Jakiś czas temu miałam fazę na misterne malunki- pierwszym moim starciem z tego typu zdobieniem już pokazałam w TYM poście. Tym razem jednak postawiłam na klasyczną czerń i mat.
Zabawa z tintami kusiła mnie od jakiegoś czasu. Nigdy jednak nie miałam takiego zapału by usiąść i wymieszać lakiery. Jak już w końcu się spięłam to postanowiłam wymieszać czerń i stworzyć coś w stylu “rajstop” (tak mi się to kojarzy ^^). Do stworzenia mojego lakieru użyłam starego Poshe i dosłownie z 4 kropel czerni od My Secret. Lakier szybko nabrał upragnionego koloru i był gotowy do zabawy.

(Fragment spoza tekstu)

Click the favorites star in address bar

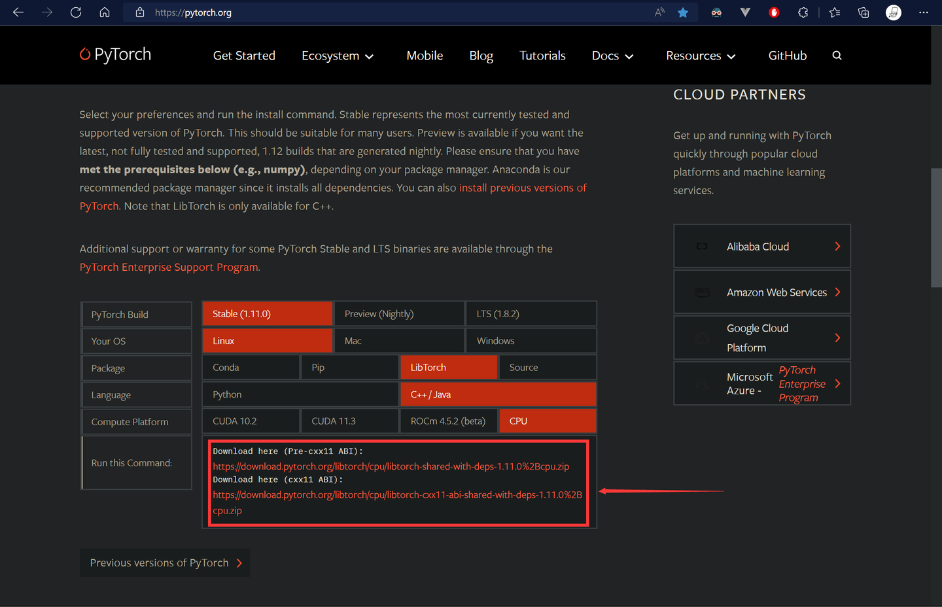[x=683, y=12]
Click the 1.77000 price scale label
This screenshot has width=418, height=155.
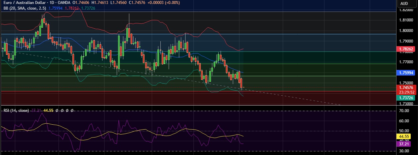click(x=406, y=62)

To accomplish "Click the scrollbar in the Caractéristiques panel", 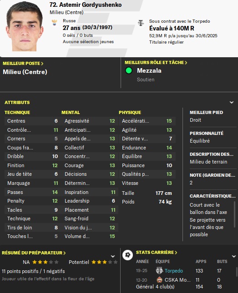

Na zdjęciach widać dwie warstwy mojej mieszanki- lakier na prawdę słabiutko krył i było widać końcówki paznokcia, ale w końcu o to mi chodziło. Na niego czarną farbką akrylową zmalowałam misterne malunki, a całość pokryłam matującym topem. Całe zestawienie prezentowało się naprawdę elegancko.
Co myślicie o tego typu zdobieniu? Podoba wam się takie eleganckie mani? I czy podoba wam się trend na tinty?